■ READING PASSAGE ■

From what I understand, objects x1, y1 created in m() are eligible for garbage collection outside m(), since m() doesn't return any reference to these objects.

System.gc() expends effort toward recycling unused objects in order to make the memory they currently occupy available for quick reuse.

The general contract of finalize() is that it is invoked if and when the JJVM has determined that there is no longer any means by which this object can be accessed by any thread that has not yet died, except as a result of an action taken by the finalization of some other object or class which is ready to be finalized. The usual purpose of finalize, is to perform cleanup actions before the object is irrevocably discarded.

I suppose, in cases like above, any JVM would certainly be able to figure out that the objects x1, y1 are eligible for g.c. Else, it'd defeat the very purpose of having a g.c. facility (which cannot be forced) provided by the underlying language itself!
Animesh Shrivastava
Ranch Hand

Joined: Jul 19, 2004
Posts: 298
Yes i agree that x1, y1 are eligible for GC, and will be garbage collected if the .garbage collector runs at all. Now we cannot force garbage collector to run by issuing System.gc(). So how can we be sure that the ouput be printed?
Still i will stick to the correct option as E.
Darya Akbari
Ranch Hand

Joined: Aug 21, 2004
Posts: 1855
Kedar, you are right about the m() method and the fact that both reference variables are eligible for collection. I forgot that point.

I found Dan's answer to his question which makes it all obvious:

The program will not print XXYY. Please note that the question asks which could NOT be a result of attempting to compile and run the program. The finalize method of each instance can only run once; so X or Y can never be printed more than once. The instances referenced by x1 and y1 become eligible for garbage collection when method m returns; so both could be finalized at that time, but there is no guarantee that they will be. Even though System.gc is invoked in the main method, there is no guarantee that the garbage collector will run at that time. If the garbage collector does run before the program terminates, then the name of each object could be printed at most one time. The order in which the names are printed depends on the order in which the objects are finalized. If the garbage collector does not run, then nothing will be printed.

Regards,
Darya
[ February 18, 2005: Message edited by: Darya Akbari ]
Animesh Shrivastava
Ranch Hand

Joined: Jul 19, 2004
Posts: 298

oops, that was a trivia!!!

■ EXTRACTED DATA ■
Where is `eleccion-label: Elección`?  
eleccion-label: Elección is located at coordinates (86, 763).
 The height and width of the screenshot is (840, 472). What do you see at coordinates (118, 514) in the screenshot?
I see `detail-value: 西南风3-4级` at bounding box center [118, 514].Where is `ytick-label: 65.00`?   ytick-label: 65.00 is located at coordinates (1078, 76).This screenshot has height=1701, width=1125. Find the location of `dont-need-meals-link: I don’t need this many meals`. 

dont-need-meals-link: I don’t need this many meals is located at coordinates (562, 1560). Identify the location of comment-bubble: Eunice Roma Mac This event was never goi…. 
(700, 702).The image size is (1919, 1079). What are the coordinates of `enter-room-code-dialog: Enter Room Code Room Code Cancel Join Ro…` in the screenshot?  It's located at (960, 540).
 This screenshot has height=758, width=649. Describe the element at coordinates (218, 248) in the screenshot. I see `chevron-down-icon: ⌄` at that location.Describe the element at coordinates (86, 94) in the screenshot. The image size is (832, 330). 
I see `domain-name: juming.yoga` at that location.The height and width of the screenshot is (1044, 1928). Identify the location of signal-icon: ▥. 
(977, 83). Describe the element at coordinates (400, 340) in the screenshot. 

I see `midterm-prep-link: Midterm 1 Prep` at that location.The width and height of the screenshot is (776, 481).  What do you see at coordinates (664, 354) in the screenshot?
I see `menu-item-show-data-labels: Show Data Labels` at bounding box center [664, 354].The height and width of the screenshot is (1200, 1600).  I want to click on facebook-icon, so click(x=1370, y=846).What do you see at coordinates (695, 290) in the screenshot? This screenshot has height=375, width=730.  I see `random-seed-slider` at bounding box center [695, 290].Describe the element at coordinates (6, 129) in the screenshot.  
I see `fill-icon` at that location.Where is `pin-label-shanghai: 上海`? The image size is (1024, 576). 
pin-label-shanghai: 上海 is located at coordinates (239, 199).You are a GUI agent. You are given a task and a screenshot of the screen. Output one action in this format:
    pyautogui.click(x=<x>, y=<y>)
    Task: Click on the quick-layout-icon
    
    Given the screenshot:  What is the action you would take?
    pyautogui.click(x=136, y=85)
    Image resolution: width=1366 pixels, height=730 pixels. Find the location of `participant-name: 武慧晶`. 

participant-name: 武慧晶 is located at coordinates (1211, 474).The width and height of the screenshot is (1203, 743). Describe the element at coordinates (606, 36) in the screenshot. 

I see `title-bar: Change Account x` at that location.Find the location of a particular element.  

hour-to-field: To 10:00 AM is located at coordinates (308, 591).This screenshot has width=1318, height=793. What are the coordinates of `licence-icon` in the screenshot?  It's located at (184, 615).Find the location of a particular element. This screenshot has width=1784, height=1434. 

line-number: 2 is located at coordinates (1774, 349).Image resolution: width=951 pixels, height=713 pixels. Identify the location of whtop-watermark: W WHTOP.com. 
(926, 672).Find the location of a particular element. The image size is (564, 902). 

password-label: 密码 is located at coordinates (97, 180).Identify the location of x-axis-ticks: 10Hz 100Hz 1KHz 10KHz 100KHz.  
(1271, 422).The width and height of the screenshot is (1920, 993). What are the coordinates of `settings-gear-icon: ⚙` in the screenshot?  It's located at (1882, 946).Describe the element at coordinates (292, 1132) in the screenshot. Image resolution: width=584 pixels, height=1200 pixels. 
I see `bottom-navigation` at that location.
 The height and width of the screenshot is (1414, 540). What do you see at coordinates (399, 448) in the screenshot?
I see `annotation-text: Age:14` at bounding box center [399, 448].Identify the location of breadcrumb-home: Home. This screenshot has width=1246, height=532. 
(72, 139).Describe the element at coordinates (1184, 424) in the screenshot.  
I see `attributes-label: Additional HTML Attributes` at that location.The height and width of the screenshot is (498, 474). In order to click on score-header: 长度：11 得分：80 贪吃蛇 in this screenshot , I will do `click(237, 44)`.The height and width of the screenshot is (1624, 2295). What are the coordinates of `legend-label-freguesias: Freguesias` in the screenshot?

■ TASKS TO COMPLETE ■
(1) In the garbage collection discussion, how many times can the finalize method of each instance run?
(2) Please repeat the part of the garbage collection discussion that begins at the words "I suppose, in" and stops after "forgot that point.".

■ ANSWERS TO THE EXERCISES ■
(1) Only once.

(2)
I suppose, in cases like above, any JVM would certainly be able to figure out that the objects x1, y1 are eligible for g.c. Else, it'd defeat the very purpose of having a g.c. facility (which cannot be forced) provided by the underlying language itself!
Animesh Shrivastava
Ranch Hand

Joined: Jul 19, 2004
Posts: 298
Yes i agree that x1, y1 are eligible for GC, and will be garbage collected if the .garbage collector runs at all. Now we cannot force garbage collector to run by issuing System.gc(). So how can we be sure that the ouput be printed?
Still i will stick to the correct option as E.
Darya Akbari
Ranch Hand

Joined: Aug 21, 2004
Posts: 1855
Kedar, you are right about the m() method and the fact that both reference variables are eligible for collection. I forgot that point.